[Input records — start]

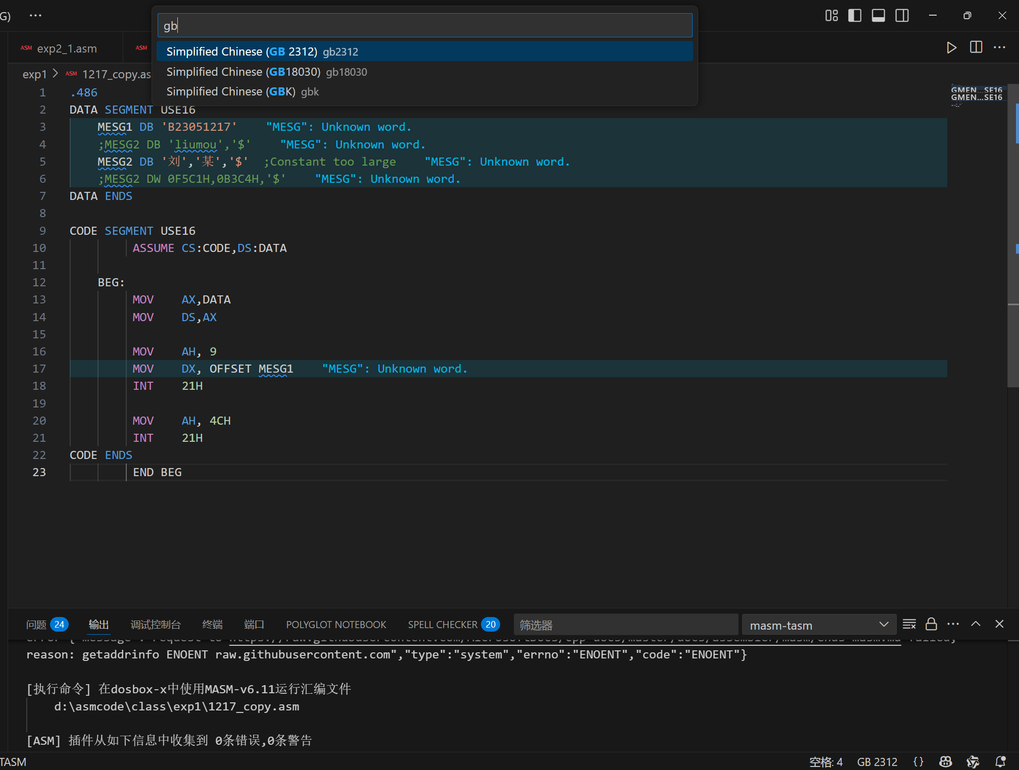1019x770 pixels.
Task: Click language mode braces icon in status bar
Action: pos(918,761)
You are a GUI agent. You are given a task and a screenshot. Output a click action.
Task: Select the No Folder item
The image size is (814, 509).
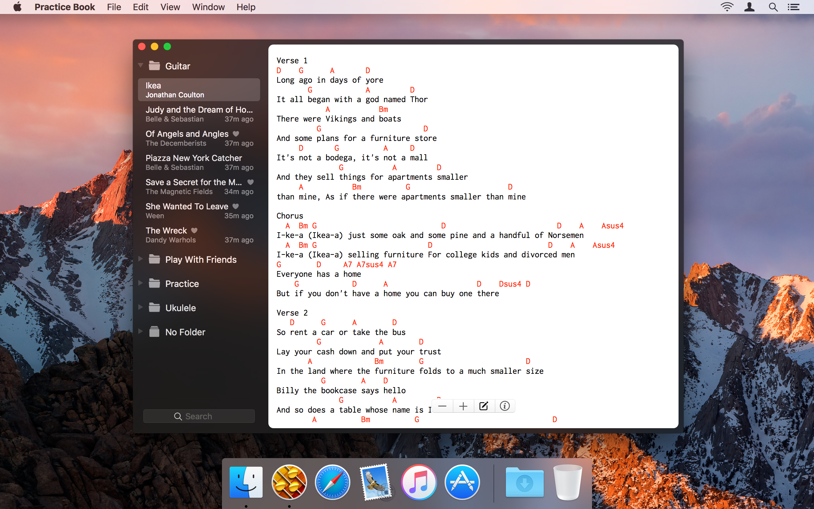point(185,332)
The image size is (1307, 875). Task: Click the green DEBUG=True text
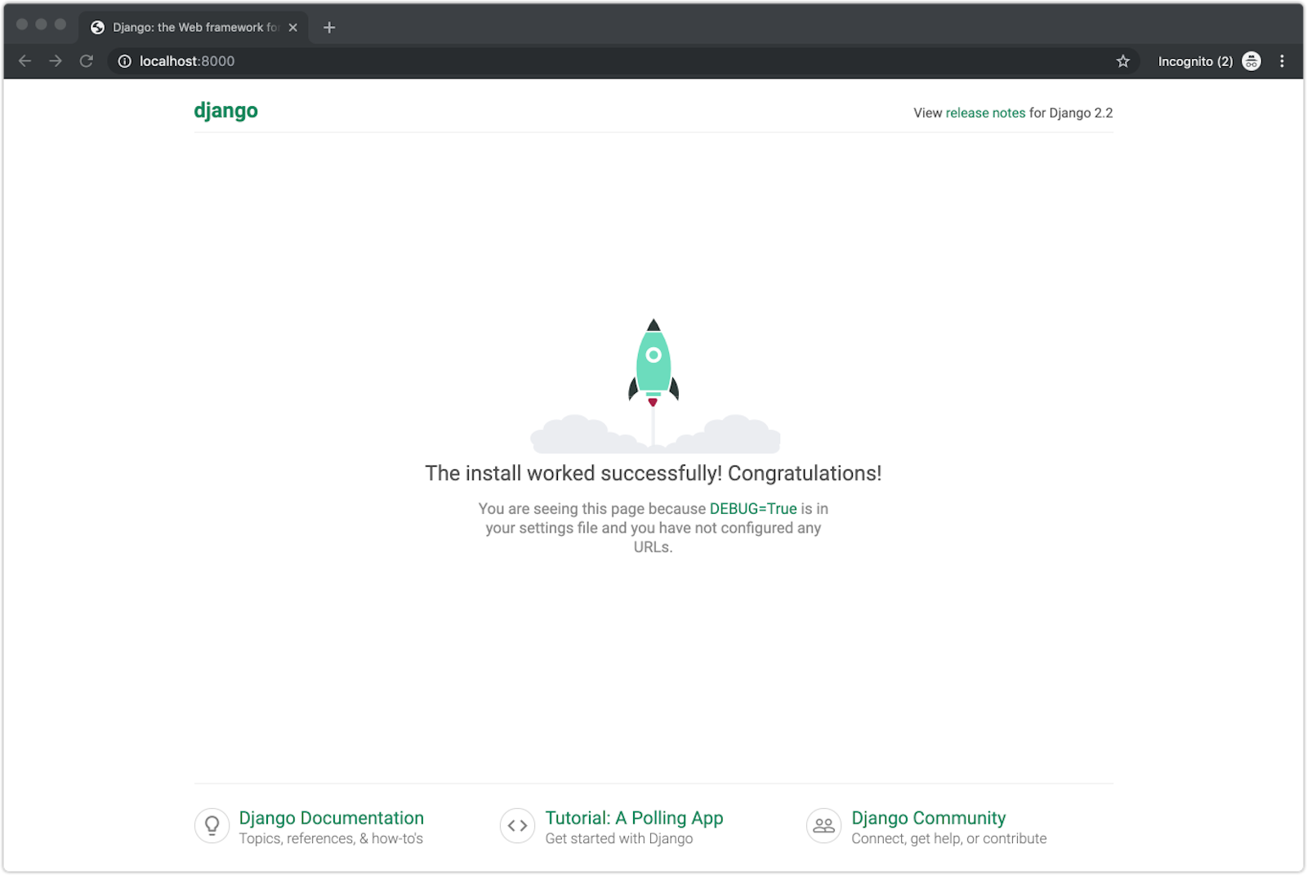click(x=751, y=508)
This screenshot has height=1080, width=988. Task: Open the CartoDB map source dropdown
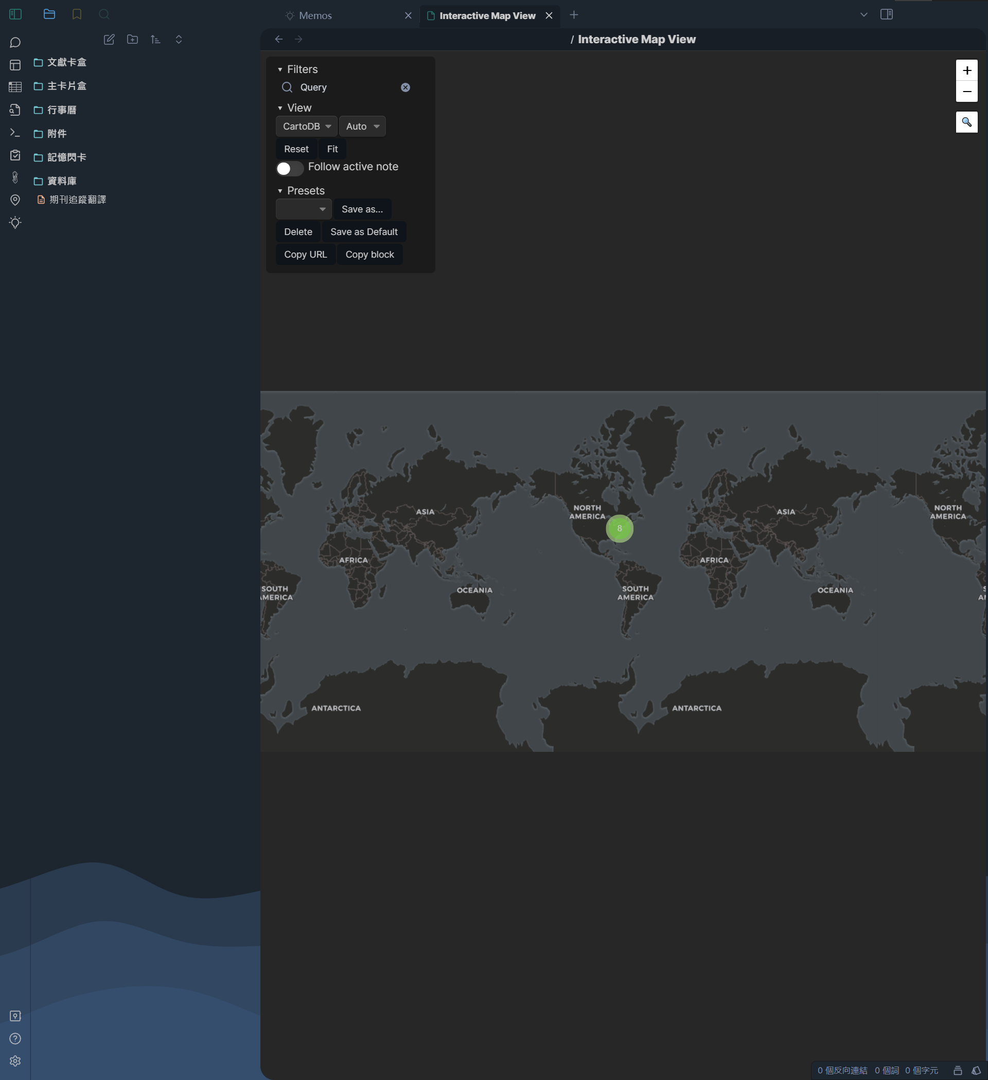(306, 126)
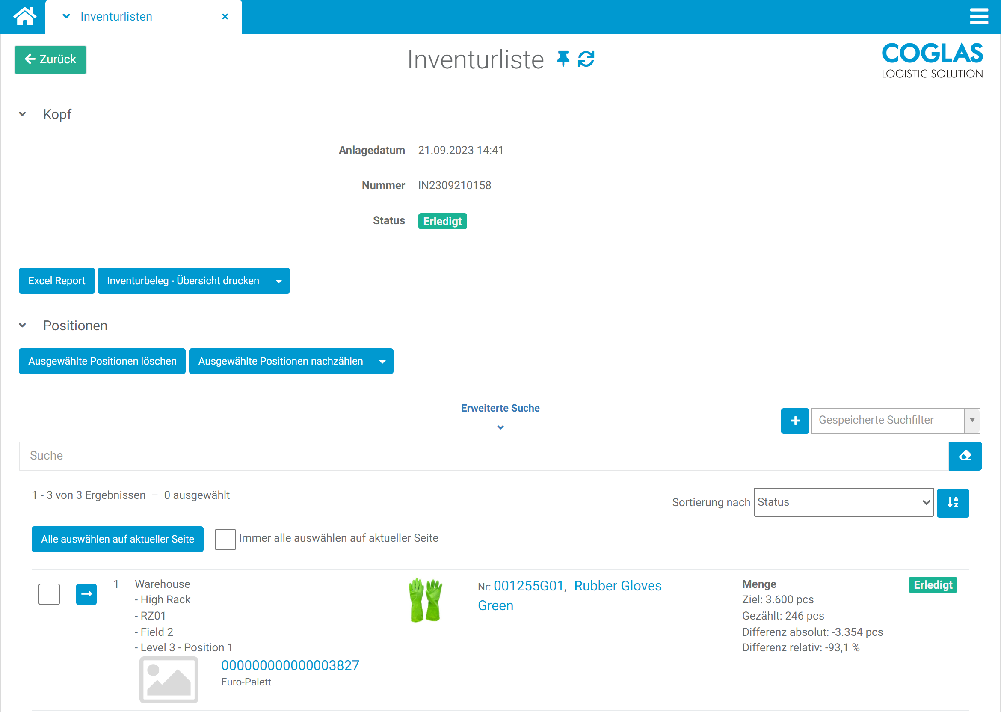Add a new search filter with the plus icon

point(795,420)
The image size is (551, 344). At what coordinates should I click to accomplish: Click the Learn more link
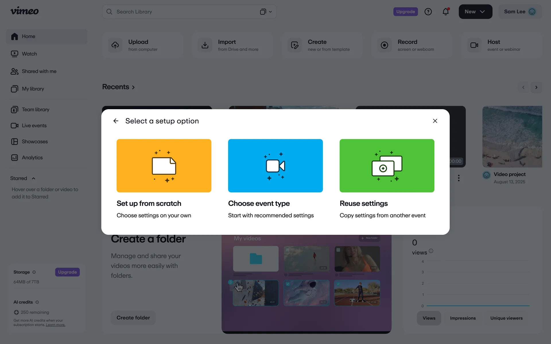(55, 325)
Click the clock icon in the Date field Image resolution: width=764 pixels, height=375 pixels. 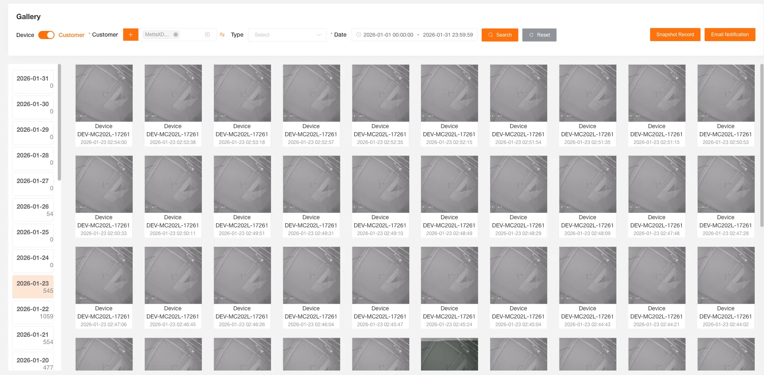pyautogui.click(x=358, y=35)
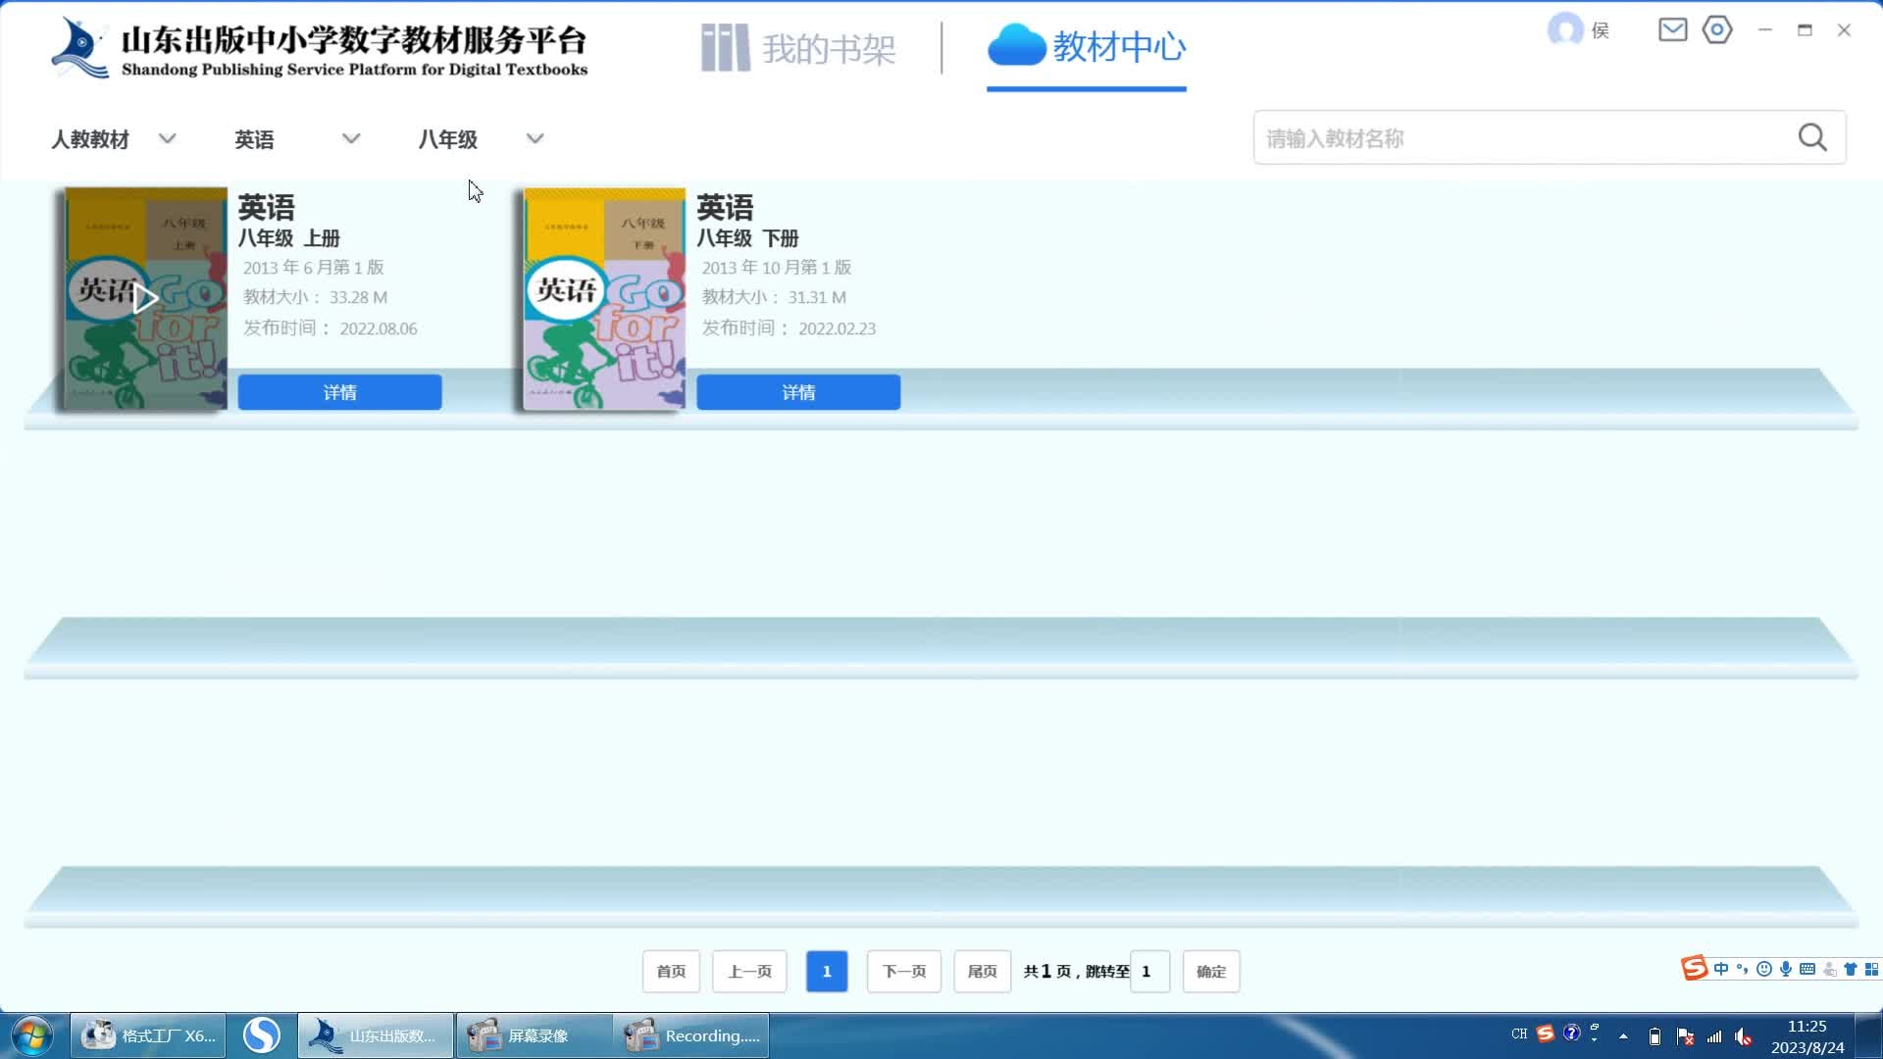The width and height of the screenshot is (1883, 1059).
Task: Open the Sogou on-screen keyboard icon
Action: [x=1807, y=969]
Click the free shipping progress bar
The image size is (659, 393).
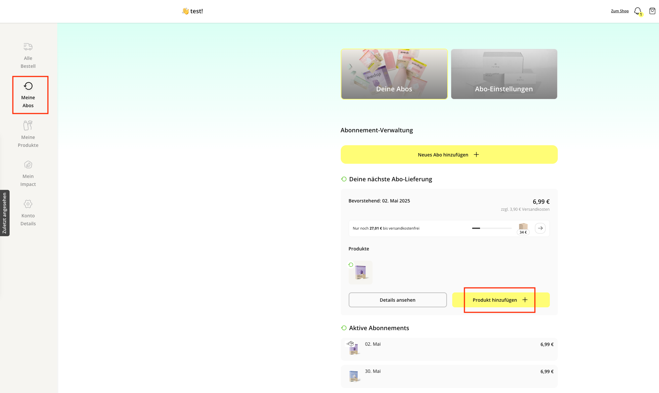492,228
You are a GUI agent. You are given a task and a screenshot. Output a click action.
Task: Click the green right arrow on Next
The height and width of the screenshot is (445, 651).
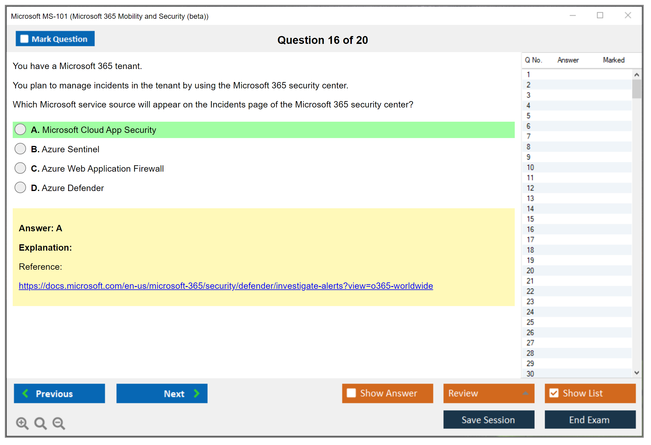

[Input records — finish]

Directions for this task >>
Every line from the one with "The image size is (659, 393)." through the end of the material above should be restated word for word, with the pictures left out.

Reply >>
The image size is (659, 393).
492,228
You are a GUI agent. You are given a task and a screenshot. Output a click action.
Task: Click the green right arrow on Next
The height and width of the screenshot is (445, 651).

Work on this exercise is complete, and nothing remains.